支払い手段多様化で余裕なく

 背景には、現金の受け渡しなど接客対応できる人手が不足しているほか、接客できてもクレジットカードからQRコードまで支払い手段が多様化し、現金精算まで手が回らない小売り側の実情がある。

 飲食サービス業や生活関連サービス業などの有効求人倍率は新型コロナの影響で低迷していたが、5月の新規求人数は前年同月から増加。求人数の回復で倍率も中期的には増える見通しで人手不足が抜本的に改善する兆しはない。

 その結果、2015年はわずか8%だったセルフレジ向け釣り銭機の出荷台数の割合が、「21年には有人レジ向けを初めて逆転する可能性が出てきた」(グローリー)。さらに、キャッシュレスで間違いなく金額が決済される時代にあって、「自分が現金を扱って金額を間違えたくないという店員の心理も強くなっている」(清水徳弥上席執行役員)ことも消費者が自分で精算するセルフレジの普及に拍車をかけているようだ。

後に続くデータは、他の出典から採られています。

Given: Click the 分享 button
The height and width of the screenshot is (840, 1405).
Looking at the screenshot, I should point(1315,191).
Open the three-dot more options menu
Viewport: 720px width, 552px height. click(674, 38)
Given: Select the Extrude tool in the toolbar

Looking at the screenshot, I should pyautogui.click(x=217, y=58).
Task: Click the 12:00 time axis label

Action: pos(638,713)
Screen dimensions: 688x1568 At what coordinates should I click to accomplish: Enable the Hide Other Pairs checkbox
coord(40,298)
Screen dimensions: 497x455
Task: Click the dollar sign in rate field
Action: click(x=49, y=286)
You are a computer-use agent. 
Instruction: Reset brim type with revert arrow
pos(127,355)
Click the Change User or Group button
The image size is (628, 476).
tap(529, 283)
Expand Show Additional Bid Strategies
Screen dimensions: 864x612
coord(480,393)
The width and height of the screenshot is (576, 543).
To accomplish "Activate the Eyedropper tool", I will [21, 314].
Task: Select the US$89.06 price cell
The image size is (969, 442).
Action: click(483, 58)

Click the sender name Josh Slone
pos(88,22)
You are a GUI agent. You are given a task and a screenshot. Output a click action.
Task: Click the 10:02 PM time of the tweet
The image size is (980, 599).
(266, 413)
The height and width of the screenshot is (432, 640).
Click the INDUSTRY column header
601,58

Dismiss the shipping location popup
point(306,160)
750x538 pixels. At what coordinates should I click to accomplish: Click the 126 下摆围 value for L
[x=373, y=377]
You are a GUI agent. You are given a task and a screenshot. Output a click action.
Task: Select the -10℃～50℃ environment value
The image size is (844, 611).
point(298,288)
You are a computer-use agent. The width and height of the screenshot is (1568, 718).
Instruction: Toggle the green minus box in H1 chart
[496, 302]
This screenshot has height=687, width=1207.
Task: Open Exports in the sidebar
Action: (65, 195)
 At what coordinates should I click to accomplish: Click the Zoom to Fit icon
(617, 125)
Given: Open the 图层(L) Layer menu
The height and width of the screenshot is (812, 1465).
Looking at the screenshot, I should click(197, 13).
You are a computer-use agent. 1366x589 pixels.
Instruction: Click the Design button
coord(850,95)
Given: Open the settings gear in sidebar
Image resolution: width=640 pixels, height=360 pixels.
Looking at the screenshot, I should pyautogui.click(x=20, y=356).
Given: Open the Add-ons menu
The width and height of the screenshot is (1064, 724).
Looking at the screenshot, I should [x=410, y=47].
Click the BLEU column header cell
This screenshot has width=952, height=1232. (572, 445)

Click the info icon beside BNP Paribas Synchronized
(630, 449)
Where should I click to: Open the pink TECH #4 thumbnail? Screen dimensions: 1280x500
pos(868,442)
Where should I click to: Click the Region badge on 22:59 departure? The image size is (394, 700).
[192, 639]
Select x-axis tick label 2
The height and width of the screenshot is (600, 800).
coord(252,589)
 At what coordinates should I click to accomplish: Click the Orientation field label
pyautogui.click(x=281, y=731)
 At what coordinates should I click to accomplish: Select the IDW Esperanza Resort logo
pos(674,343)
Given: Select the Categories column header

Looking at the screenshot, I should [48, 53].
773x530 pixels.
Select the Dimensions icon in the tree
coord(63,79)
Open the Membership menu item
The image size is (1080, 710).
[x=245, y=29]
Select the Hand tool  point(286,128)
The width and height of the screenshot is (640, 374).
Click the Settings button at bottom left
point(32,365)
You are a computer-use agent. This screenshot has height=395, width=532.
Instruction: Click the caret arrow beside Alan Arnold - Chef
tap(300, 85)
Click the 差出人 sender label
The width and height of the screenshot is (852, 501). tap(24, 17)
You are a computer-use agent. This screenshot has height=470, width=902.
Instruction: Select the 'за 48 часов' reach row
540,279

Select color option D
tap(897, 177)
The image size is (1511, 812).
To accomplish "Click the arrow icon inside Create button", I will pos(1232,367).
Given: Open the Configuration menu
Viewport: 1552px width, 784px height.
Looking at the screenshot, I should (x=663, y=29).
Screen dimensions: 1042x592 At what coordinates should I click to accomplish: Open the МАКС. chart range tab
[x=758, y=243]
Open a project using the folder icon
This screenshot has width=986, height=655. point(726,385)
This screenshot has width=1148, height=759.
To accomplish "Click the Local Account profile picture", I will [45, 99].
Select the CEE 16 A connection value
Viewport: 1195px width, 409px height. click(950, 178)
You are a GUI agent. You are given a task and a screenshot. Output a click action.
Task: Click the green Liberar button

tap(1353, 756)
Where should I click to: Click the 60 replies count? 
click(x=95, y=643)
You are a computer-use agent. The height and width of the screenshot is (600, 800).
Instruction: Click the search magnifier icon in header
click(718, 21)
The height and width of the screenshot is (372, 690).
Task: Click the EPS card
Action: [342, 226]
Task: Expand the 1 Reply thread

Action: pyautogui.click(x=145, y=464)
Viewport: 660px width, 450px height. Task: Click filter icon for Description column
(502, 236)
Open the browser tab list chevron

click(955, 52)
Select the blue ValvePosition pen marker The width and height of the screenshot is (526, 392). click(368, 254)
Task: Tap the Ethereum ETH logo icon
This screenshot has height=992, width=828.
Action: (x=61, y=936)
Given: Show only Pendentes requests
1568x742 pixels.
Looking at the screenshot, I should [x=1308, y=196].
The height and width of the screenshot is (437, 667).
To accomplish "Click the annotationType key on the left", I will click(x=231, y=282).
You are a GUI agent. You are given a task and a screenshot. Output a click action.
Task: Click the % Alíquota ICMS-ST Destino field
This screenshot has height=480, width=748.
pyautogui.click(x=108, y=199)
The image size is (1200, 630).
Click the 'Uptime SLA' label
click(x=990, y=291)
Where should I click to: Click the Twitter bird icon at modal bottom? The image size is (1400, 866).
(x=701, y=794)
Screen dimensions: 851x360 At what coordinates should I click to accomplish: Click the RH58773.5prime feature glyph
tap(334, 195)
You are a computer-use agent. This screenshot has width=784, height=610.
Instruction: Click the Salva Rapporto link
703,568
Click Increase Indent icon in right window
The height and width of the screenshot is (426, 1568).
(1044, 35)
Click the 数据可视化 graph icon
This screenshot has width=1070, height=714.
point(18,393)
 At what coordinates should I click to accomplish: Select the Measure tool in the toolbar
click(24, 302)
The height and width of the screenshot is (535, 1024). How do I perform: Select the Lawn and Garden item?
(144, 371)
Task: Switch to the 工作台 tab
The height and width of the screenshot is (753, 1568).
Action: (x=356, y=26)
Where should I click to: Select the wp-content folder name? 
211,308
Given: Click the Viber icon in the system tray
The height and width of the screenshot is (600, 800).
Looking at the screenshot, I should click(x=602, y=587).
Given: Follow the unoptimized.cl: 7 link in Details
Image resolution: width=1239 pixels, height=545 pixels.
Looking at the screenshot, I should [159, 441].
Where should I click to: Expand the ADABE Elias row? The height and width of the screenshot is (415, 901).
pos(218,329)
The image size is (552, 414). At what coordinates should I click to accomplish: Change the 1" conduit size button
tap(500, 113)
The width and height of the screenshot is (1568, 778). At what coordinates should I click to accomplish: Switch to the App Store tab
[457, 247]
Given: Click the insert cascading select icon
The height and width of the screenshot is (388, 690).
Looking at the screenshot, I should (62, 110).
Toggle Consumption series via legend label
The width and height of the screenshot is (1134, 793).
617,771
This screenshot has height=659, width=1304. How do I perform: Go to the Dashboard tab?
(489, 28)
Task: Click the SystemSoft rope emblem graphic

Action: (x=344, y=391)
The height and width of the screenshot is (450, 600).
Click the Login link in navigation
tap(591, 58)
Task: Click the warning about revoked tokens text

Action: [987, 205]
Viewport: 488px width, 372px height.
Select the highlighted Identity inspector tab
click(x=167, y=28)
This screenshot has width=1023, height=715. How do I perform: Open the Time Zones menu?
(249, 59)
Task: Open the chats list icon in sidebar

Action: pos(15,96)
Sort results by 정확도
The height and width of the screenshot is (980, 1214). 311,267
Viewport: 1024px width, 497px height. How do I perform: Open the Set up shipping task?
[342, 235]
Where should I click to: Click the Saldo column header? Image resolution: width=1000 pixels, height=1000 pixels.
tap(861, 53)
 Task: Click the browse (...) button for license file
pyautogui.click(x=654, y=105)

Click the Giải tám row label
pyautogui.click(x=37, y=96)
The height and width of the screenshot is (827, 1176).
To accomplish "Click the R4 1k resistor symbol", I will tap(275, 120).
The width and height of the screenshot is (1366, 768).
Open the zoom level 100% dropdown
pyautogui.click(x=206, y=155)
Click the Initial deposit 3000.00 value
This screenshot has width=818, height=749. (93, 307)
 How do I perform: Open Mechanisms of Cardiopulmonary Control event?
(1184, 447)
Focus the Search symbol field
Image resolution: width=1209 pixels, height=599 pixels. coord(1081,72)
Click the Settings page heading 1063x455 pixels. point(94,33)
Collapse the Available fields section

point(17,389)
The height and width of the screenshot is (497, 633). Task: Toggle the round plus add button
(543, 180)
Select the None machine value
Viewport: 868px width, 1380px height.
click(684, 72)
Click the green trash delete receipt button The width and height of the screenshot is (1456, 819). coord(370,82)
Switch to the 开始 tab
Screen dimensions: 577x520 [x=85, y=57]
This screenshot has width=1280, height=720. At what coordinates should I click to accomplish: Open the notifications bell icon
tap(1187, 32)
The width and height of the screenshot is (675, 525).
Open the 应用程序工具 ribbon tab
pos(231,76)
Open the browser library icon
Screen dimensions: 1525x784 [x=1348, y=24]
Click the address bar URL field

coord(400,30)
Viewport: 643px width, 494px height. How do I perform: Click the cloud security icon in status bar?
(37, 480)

 高齢者は機械を使って自分で精算することを敬遠しがちのように思えるが、「すでに多くの医療機関では精算にセルフレジを導入しており、高齢の方もかなり慣れている」(清水氏)のだという。同社は医療機関向けの精算機も手掛けており、高齢者にとってもなじみ深く使い勝手がいいことが需要増にもつながっている。

 長年、量販店から飲食店までニッポンの「お会計」の現場とともに歩んできたグローリーだが、伸びが見込まれるセルフレジ向け現金処理機に安住しているわけではない。脱現金の時流を読みキャッシュレスサービスとの二刀流で生き残りを図っている。